The news media has been called out by politicians for perpetuating fake news over the last three years and as a result, people are conflicted and don’t know what to believe anymore.
Advertising has the same issue, most recently surfaced when AT&T slapped a “5G” label on its new phones even though they are not truly 5G-enabled. AT&T simply used the term for marketing purposes, raising doubt as to the viability and credibility of the real 5G.
Being untruthful damages everyone, not just the intended target.
I have two sons, and when one tells me the other hit him or took something of his or did something they weren’t supposed to, I have to deal with it. When I dive into the situation and find out that either a claim wasn’t true, or that it may have been a retaliation for something that happened beforehand, I find myself in a conundrum.
How do I explain to my sons they can’t make things up and that they can’t look at only one side of the story to determine what is “true”? It’s the challenge of using the “boy who cried wolf” against the one-sided “fake news” version of the story.
And therein lies the problem. There’s a difference between what people believe with all their heart, the truth — and a straight-up lie. In the case of “fake news,” you have to realize that some people believe these stories with all their heart because either they don’t have all the information, or else the story aligns so closely with what they want to believe that they do believe it. That, to them, is truth.
On the far side you have stories that are flat-out fabrications, made up to try and tell a story that has no basis in fact.
Then there is the truth, which is typically something else. Sometimes it is in the middle of two opposing points of view that are rooted in personal bias. Sometimes it is counter to what you are being told, and sometimes it is a manipulation of what actually happened because someone only had a piece of the story to tell. The scary thing here is that a fact does not always translate to “truth” because it can vary from one person to the next.
In the case of advertising, AT&T used a term to convey a next generation of development incorrectly. I am certain the company did not have malice in mind, but must have believed this was the correct way to use the term, even though it clearly wasn’t. Will there be repercussions for the error? Probably not -- at least not until the company truly has 5G products to roll out, and we wait to see whether consumers trust it.
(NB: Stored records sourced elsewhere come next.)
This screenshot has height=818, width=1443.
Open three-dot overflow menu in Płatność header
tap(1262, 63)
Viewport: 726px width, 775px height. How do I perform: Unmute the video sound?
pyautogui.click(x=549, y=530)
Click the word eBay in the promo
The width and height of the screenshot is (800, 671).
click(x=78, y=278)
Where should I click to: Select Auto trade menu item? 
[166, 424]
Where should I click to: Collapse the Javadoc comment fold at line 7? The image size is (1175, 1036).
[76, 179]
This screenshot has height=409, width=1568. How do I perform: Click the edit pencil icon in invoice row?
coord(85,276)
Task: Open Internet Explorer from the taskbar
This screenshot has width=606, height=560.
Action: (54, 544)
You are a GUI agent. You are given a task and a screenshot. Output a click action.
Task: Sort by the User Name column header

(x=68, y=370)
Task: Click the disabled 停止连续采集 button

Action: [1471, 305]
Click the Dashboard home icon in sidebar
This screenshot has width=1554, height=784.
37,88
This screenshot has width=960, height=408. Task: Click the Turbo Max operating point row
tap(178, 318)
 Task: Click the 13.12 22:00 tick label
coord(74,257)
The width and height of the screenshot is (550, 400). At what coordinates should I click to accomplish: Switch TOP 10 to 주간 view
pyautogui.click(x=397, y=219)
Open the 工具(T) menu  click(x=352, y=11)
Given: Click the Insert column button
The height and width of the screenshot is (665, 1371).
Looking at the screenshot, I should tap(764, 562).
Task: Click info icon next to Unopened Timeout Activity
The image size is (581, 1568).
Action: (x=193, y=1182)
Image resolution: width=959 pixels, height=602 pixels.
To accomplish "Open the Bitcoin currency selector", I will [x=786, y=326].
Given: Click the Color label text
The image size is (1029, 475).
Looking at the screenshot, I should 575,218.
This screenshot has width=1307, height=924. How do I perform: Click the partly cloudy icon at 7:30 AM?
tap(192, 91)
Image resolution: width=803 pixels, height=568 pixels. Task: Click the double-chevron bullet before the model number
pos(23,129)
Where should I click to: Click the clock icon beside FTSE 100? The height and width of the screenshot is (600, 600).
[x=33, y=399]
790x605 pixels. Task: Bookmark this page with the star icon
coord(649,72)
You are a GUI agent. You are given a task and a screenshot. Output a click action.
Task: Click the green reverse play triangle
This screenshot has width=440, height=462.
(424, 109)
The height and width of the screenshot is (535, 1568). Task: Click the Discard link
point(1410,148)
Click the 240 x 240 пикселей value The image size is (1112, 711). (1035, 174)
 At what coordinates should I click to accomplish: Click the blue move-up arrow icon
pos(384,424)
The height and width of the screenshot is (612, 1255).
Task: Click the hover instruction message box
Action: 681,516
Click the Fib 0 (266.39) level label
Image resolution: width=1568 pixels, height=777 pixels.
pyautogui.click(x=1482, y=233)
The fact is, most consumers never even noticed this change and wouldn’t realize the difference one way or the other. The impact on AT&T is mostly looking bad in the eyes of the industry itself.
Are there repercussions for fake news? To some extent, yes. It serves to further divide the country and in the long run has an effect on the next generation of consumers, who simply won’t trust the mainstream media.
My kids won’t watch or trust the news. They will more than likely focus on their peers for information and points of view, which further isolates them from other differentiating points of view. I don’t like this fact because an isolated mind cannot be open to new ideas.
The truth is more important than ever, and media brands and advertisers have a responsibility to portray the truth and ensure it is rooted in fact. Truth creates trust, and trust is the key to building a media brand or a product worth having.